Bookblogging: The Headless Republic

Of all the blogs I've ever liked, not one has ever posted any poetry. But these are special circumstances. First of all, I read Jesse Goldhammer's The Headless Republic: Sacrificial Violence in Modern French Thought, and I liked it. Moreover, I want Mr. Goldhammer, when he Googles his name, to know that I liked it, since I see from the back flap that he is currently employed at "one of the world's leading scenario-planning consulting firms." I'm sure he enjoys his work, but consulting is miles away from writing your PhD thesis on sacrificial violence in modern French thought. He may miss it.

I wish I could register my satisfaction with this 180-page labor of love by picking a fight with it, since that's how I usually show my respect, but Goldhammer didn't say anything that bothered me. Nor did he summarize his thesis in a single pull-able paragraph that might benefit the public internets.

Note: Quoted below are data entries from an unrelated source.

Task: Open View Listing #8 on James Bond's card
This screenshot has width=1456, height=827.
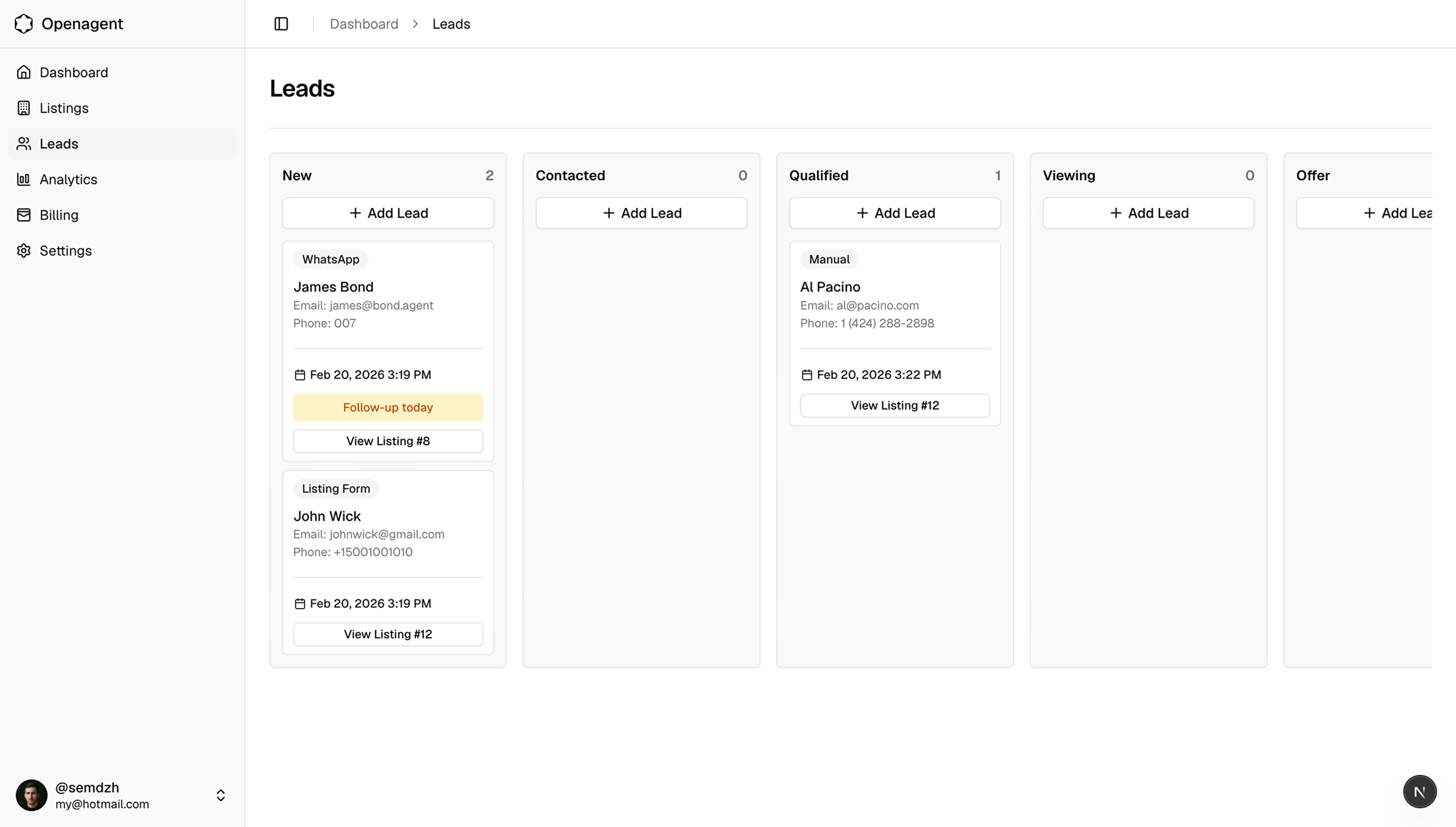Action: point(388,441)
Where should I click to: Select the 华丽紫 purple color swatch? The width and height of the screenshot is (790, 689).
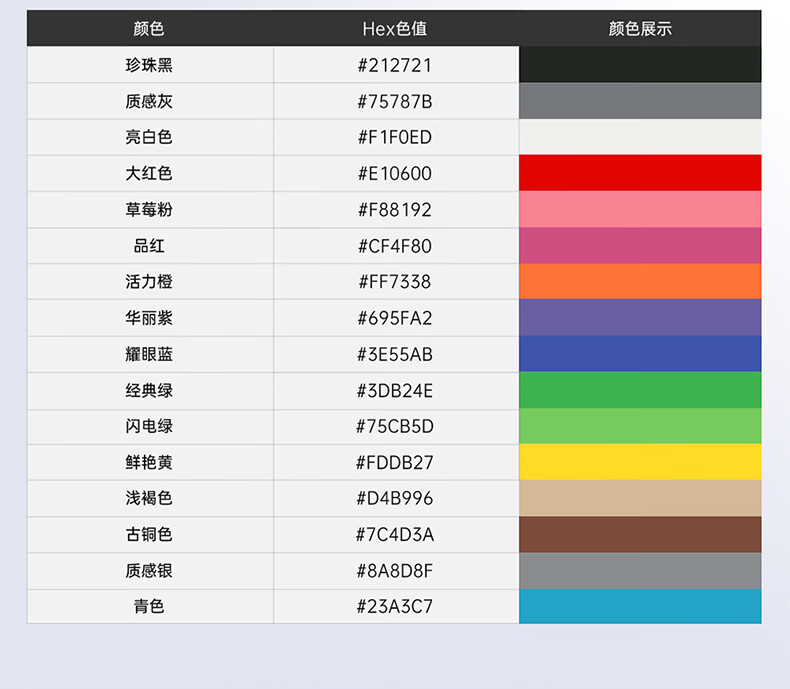click(x=640, y=317)
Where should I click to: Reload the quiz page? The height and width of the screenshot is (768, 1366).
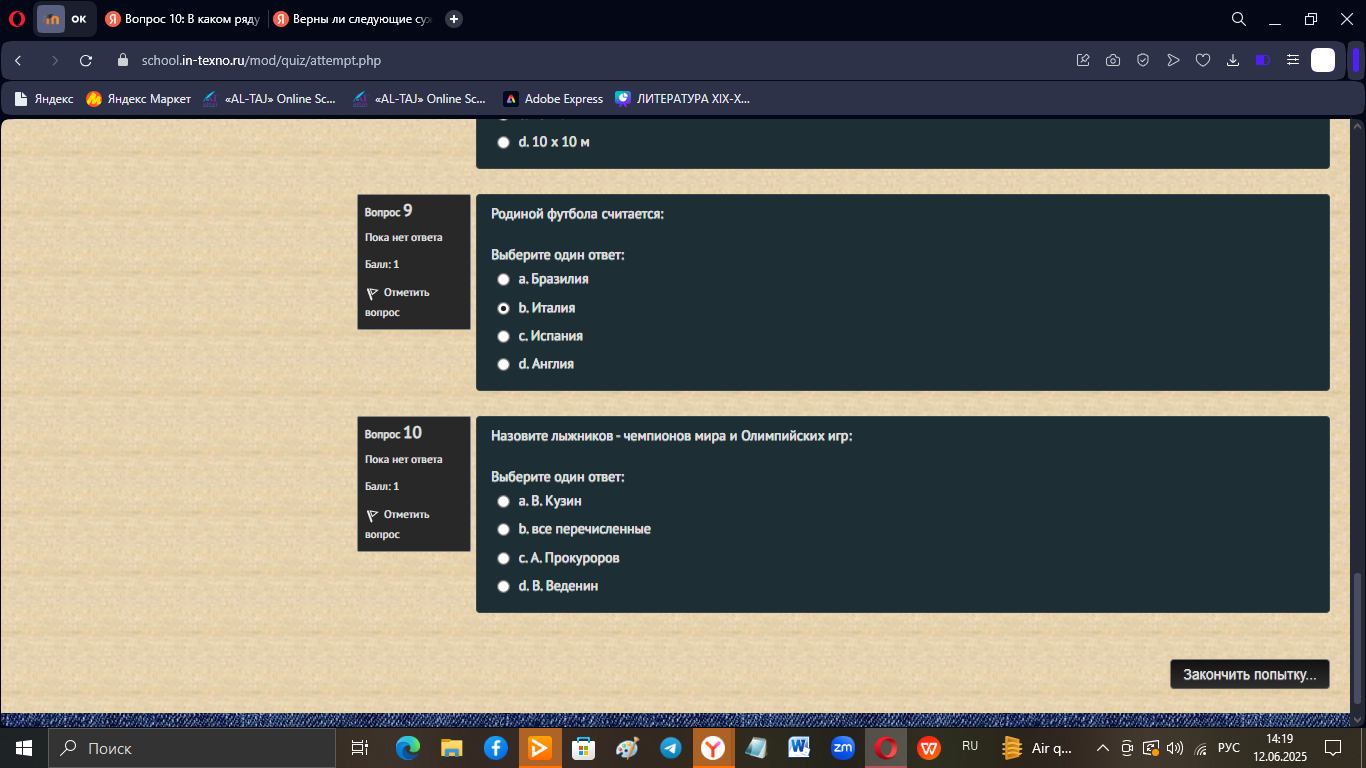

He could have, maybe with a sentence like this: Violence achieves real revolutionary results exactly to the extent that it can plausibly claim to fit some traditional narrative or ritual of violence. (Or maybe he did, with Michael Walzer's line that a monarchy "can survive a thousand assassinations but not one execution," which means the same thing.)

Without either a complaint or a pull-quote to fill a post with, I can only share a poem written by Robespierre a few months before his execution, which is the one passage in The Headless Republic that I marked:
The sole torment of the just, at his last hour,
And the only one that will tear me apart,
It is to see, while dying, the pale and somber desire
To distill shame and infamy on my brow,
To die for the people and yet be abhorred for it.
I'd add a comment, but of course I don't need to tell Mr. Goldhammer about martyrdom. He's the one wasting a PhD on consulting.